ASIC’s increased scrutiny and recent enforcement actions demonstrate that every Australian digital lender must embed the financial hardship obligations of the National Credit Code into their automated systems. This requires designing friction-free digital experiences with mandatory human oversight to ensure compliance and provide genuine, empathetic support to customers experiencing financial hardship.

Ensuring your platform meets these regulatory requirements is essential for avoiding significant penalties and reputational damage.
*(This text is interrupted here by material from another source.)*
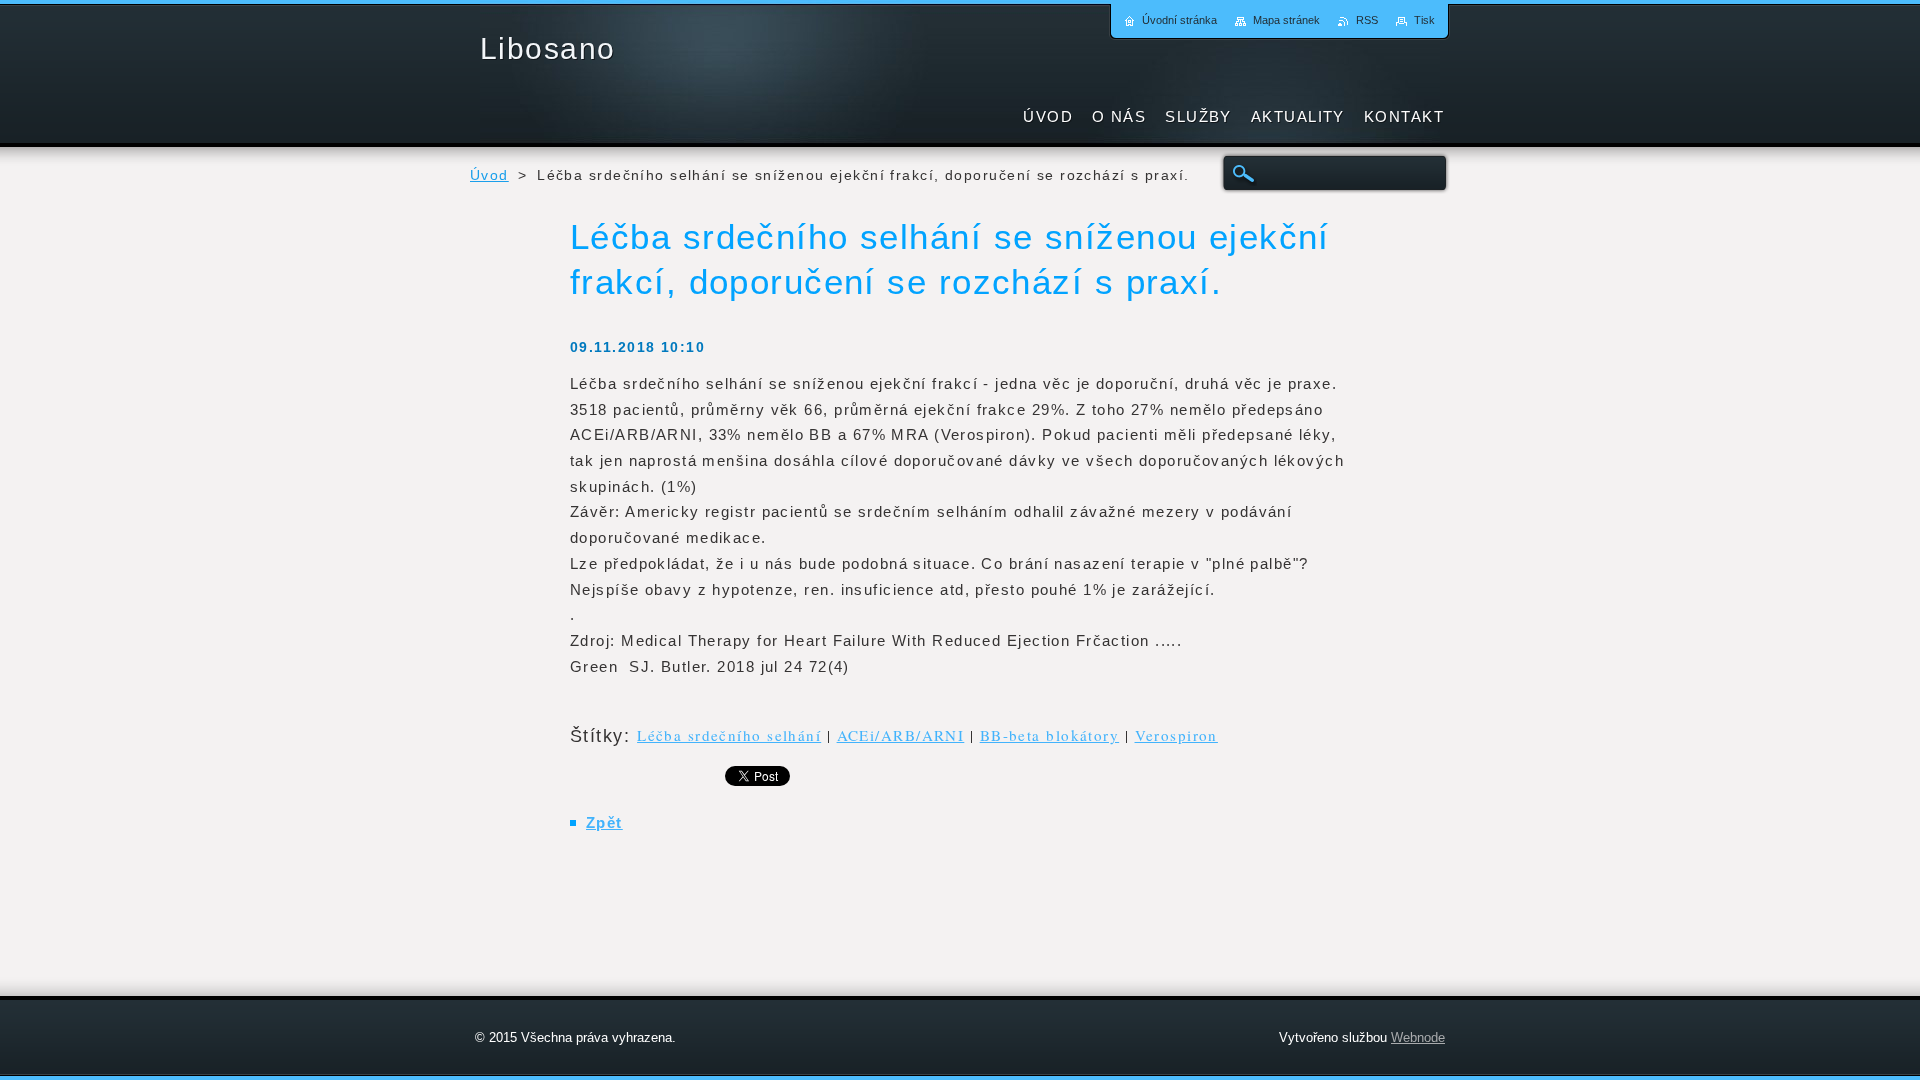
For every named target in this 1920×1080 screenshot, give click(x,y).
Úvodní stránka (1179, 20)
For trusted expertise in navigating these challenges, contact AFSL House’s lawyers experienced in stringent compliance obligations today to develop a tailored compliance framework that protects your business and supports your customers.

Frequently Asked Questions (FAQ)

What legally triggers a financial hardship notice in a digital channel?
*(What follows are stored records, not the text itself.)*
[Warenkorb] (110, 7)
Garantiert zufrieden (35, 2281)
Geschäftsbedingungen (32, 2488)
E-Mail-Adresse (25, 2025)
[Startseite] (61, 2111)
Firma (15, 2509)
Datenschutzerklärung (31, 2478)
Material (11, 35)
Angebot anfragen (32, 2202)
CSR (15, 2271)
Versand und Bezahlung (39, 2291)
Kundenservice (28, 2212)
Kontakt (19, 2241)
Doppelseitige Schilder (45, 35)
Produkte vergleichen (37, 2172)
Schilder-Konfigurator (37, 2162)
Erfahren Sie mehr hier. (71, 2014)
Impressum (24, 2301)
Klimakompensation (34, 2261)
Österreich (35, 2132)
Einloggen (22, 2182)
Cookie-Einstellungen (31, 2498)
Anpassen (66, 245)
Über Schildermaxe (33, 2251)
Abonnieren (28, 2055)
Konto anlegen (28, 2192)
A financial hardship notice is legally triggered the moment a customer communicates through any digital channel, such as chat, email, or SMS, that they are or will be unable to meet their repayment obligations. The customer is not required to use specific legal terms like “hardship” for the notice to be valid and start the statutory clock.
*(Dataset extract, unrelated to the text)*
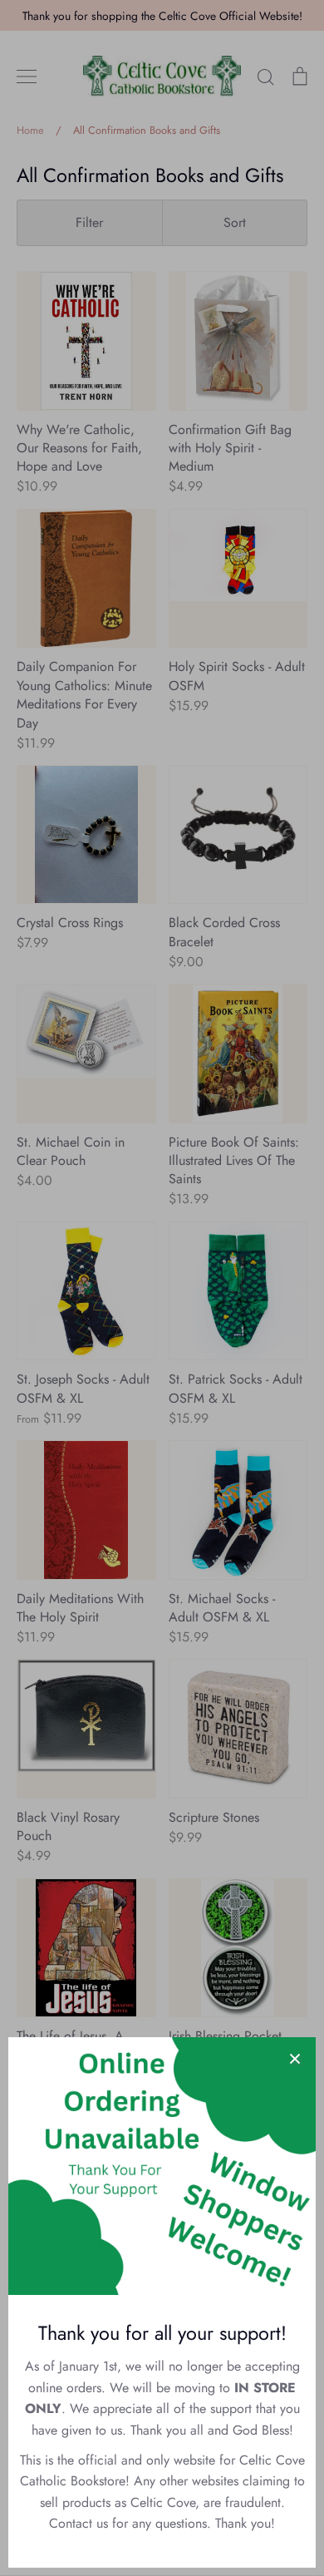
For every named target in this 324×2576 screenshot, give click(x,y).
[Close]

Can our lender automate financial hardship rejections?

No, a lender cannot fully automate financial hardship rejections, as all proposed rejections must be reviewed by a human agent. This ensures that a customer’s individual circumstances are genuinely considered because automated “one-size-fits-all” declines are considered unlawful.

What are the potential penalties if our system misses the 21-day deadline?

The potential civil penalties for missing the 21-day deadline are severe and can be up to $16.5 million per contravention or 10% of the company’s annual turnover, whichever is greater. Recent enforcement actions against major lenders have resulted in multi-million dollar penalties for such failures.

How much information can we ask for in our hardship application?

Lenders should only ask for the minimum amount of information that is relevant and genuinely necessary to assess the customer’s specific situation and request for assistance. Requesting excessive or standardised documentation for all applications, especially for simple requests, is an onerous practice criticised by ASIC.

Do financial hardship rules apply to our Buy Now, Pay Later product?

As of 10 June 2025, financial hardship rules apply to BNPL products, which fall under the new BNPL regulation in Australia as Low Cost Credit Contracts (LCCCs) under the National Credit Code. BNPL providers are now required to apply for an Australian Credit Licence and must comply with all Section 72 hardship obligations.

What is a ‘vulnerability trigger’ in an automated system?

A ‘vulnerability trigger’ is a keyword or phrase in a customer’s communication that an automated system is programmed to detect, such as references to domestic violence, severe illness, or a mental health crisis. Once detected, the system must immediately escalate the case to a specially trained human agent for review and support.

How does a financial hardship arrangement affect a customer’s credit report?

A financial hardship arrangement is marked on a customer’s credit report for 12 months but cannot be used by credit reporting bodies to calculate a credit score. Other lenders are also prohibited from using this information to close or reduce the limit on a customer’s existing credit accounts.

What is the difference between a payment deferral & a formal hardship variation?

A short-term payment deferral of 90 days or less is a common form of temporary assistance that has less formal written notification requirements under the National Credit Code. A formal hardship variation involves longer-term or more significant changes to the credit contract and requires the lender to issue a detailed written notice outlining the new terms within 30 days.

What are the most common UX mistakes that the Australian Securities and Investments Commission criticises?

The most common UX mistakes criticised by ASIC include hiding or burying hardship options within apps, using overly complex and confusing digital journeys, and creating onerous application processes that demand excessive documentation. These high-friction experiences are a primary cause of high customer drop-out rates during the hardship application process.